### [Aim of the exercise]
Count the lines in the data below that contain the word "column", matching case exactly, and reply with only that number.

-- Start of Stored data --

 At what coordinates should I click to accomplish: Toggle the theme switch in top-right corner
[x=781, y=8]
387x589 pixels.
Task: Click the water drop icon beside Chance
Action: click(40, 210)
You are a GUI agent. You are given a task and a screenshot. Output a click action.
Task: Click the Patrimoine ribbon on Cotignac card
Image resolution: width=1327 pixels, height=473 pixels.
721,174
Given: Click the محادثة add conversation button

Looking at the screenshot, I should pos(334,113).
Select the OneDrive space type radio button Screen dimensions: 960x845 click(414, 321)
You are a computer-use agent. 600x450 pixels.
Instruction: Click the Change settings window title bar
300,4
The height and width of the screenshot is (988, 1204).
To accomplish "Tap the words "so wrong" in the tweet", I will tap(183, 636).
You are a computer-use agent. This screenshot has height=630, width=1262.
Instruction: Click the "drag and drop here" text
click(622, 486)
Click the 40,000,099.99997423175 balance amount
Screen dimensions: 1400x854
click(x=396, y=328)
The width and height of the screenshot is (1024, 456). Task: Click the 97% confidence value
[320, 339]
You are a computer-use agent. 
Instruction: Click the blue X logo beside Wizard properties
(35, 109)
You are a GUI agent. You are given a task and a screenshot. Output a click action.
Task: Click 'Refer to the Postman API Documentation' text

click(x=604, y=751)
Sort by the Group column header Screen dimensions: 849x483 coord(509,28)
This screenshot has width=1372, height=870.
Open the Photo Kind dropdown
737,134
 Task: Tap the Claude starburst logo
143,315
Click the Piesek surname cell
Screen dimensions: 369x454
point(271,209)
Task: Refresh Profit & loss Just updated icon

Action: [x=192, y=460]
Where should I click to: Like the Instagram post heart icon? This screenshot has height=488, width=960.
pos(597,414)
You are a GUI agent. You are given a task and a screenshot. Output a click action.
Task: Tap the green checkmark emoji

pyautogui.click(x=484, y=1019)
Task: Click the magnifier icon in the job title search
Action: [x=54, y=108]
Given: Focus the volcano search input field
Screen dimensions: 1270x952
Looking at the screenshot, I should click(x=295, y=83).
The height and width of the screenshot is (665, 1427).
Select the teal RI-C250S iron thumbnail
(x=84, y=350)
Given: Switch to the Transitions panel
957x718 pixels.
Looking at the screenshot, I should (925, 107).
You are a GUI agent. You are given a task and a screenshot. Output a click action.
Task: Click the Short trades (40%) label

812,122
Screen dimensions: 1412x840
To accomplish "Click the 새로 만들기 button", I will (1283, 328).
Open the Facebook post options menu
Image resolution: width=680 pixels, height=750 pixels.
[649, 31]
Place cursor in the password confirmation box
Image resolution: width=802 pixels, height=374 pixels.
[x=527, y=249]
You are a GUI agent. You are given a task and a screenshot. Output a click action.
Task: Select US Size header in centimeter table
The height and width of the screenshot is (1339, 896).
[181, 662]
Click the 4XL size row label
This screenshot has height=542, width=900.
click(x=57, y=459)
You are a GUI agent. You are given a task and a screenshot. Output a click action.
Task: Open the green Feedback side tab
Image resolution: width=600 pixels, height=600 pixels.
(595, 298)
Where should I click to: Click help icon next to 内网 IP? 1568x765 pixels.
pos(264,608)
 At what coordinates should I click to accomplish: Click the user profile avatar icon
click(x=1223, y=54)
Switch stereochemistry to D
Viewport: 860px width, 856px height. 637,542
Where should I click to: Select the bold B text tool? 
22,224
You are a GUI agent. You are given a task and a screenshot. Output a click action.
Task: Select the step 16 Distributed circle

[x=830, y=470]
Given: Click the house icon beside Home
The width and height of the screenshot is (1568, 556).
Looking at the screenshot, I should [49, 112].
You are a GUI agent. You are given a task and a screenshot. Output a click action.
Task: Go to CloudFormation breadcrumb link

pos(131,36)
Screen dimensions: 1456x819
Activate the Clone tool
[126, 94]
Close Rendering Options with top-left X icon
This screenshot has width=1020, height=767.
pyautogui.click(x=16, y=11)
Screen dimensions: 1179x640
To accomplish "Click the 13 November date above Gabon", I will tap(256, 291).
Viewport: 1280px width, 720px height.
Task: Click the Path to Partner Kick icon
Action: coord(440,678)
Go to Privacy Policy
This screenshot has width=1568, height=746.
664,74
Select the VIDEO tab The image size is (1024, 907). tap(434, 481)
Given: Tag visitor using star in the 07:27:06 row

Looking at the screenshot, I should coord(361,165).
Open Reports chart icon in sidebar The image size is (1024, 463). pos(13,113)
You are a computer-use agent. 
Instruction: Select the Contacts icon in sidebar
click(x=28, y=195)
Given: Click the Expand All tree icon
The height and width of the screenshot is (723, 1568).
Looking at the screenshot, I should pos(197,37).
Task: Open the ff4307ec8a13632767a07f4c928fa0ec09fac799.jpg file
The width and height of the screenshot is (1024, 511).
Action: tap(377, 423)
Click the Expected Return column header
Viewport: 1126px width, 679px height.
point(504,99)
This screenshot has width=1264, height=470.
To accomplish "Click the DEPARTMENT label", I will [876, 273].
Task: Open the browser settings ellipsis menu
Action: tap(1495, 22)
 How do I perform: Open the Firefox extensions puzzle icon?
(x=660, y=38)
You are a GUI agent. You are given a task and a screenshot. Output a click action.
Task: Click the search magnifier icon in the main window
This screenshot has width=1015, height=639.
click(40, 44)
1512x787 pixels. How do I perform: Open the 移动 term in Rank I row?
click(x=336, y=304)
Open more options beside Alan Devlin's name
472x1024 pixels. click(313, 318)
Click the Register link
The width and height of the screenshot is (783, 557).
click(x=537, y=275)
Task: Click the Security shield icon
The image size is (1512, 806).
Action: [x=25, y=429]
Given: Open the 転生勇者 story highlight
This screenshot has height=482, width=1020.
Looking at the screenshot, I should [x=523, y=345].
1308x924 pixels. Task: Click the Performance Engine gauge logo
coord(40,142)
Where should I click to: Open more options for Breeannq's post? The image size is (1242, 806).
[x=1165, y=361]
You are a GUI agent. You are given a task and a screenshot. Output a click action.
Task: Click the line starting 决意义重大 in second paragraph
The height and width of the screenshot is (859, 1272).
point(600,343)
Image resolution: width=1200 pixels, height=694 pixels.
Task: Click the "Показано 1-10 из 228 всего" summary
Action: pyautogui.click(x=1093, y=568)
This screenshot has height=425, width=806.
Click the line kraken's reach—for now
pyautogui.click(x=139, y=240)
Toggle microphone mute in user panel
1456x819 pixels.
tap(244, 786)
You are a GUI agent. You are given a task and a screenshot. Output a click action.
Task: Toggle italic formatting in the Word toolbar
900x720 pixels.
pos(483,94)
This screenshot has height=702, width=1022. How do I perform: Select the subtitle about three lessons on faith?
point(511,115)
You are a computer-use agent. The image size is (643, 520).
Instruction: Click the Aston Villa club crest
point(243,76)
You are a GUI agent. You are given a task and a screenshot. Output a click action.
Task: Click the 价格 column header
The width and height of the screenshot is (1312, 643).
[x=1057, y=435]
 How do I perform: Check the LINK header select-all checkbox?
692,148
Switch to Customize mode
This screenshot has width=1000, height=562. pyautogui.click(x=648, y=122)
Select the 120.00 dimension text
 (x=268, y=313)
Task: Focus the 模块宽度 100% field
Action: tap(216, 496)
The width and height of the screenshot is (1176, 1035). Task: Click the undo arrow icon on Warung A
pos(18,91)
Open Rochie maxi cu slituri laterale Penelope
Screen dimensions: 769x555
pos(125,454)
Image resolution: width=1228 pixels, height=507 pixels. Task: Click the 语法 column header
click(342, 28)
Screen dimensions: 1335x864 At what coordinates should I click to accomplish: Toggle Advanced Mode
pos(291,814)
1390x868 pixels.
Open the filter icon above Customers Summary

-- End of Stored data --

### [Task answer]
4